WHAT THE TASK REQUIRES - Starting at the line containing "Image resolution: width=583" and running through the end of the records, write out each line as one string in a JSON list, skipping blank lines. Leave the pictures out of the answer.

[Item position entries]
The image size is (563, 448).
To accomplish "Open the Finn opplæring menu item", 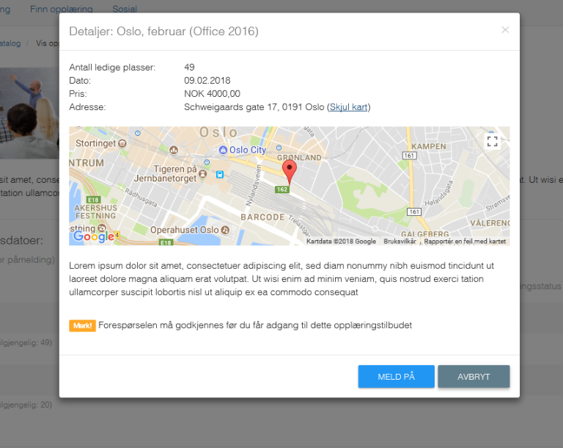I will (62, 10).
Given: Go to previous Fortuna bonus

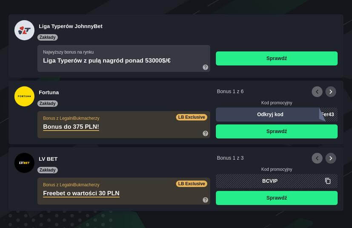Looking at the screenshot, I should (x=317, y=92).
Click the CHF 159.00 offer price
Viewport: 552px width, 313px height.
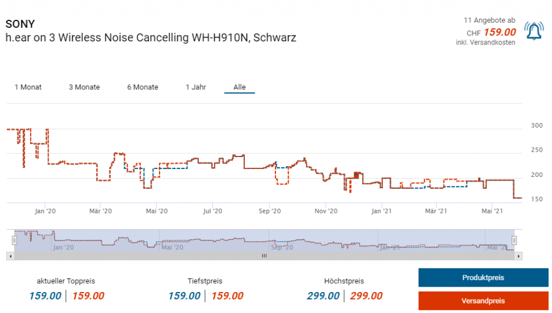[x=499, y=32]
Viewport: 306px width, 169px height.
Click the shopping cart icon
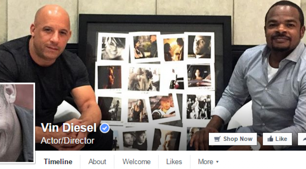coord(217,139)
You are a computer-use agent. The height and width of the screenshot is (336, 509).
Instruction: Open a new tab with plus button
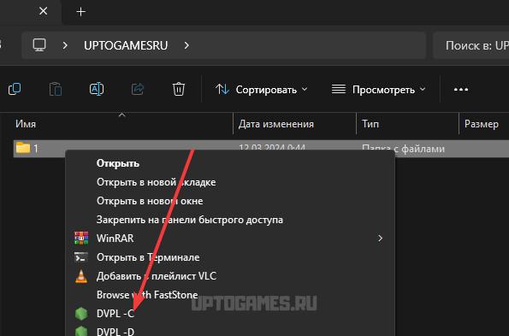click(80, 12)
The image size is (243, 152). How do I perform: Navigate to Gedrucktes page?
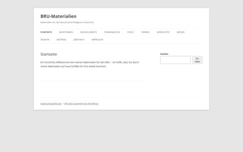[x=163, y=32]
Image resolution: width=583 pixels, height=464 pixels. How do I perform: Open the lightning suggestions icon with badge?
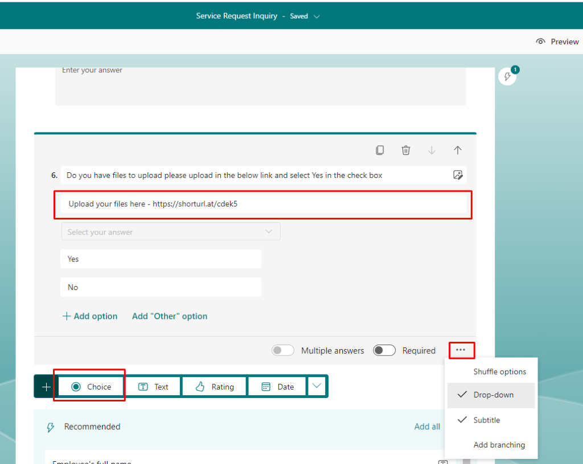(x=507, y=76)

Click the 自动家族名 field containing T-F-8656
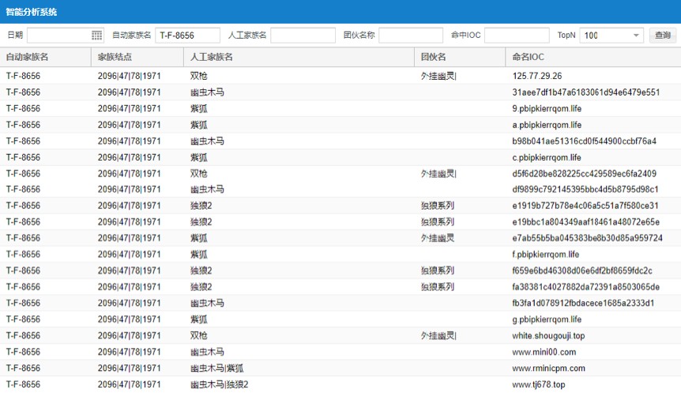(x=187, y=36)
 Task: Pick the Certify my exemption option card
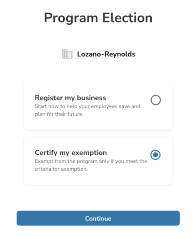tap(98, 161)
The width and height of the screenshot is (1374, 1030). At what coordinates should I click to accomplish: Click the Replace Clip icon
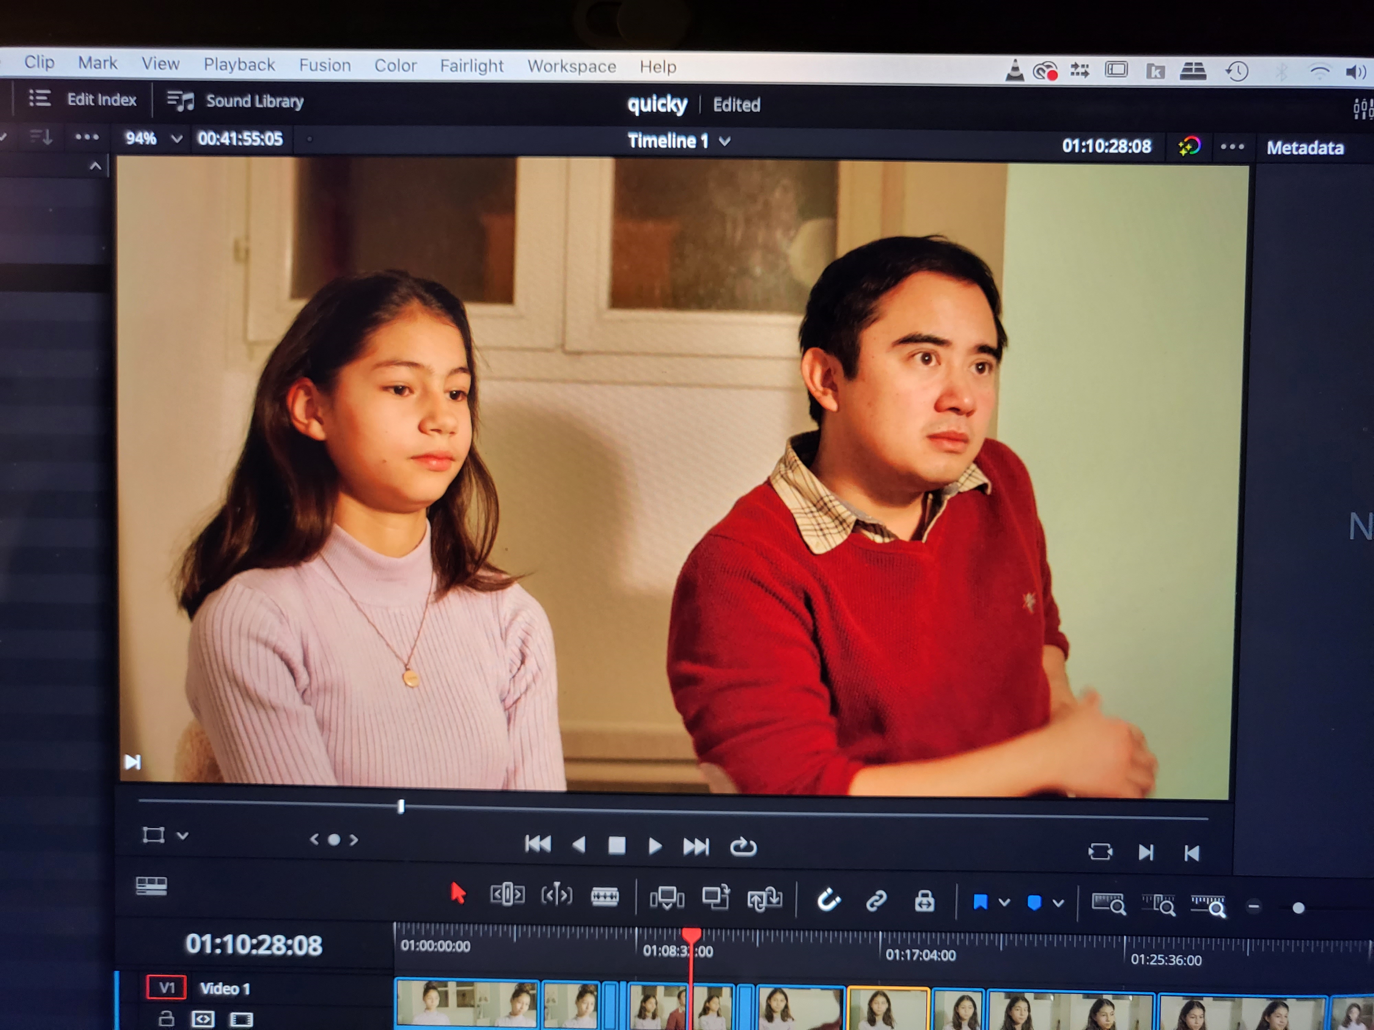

TASK SOLUTION -
[
  "Image resolution: width=583 pixels, height=464 pixels. How do I perform: Open the lightning suggestions icon with badge?",
  "(x=507, y=76)",
  "Click the 自动家族名 field containing T-F-8656",
  "(x=187, y=36)",
  " Task: Pick the Certify my exemption option card",
  "tap(98, 161)",
  "The width and height of the screenshot is (1374, 1030). At what coordinates should I click to accomplish: Click the Replace Clip icon"
]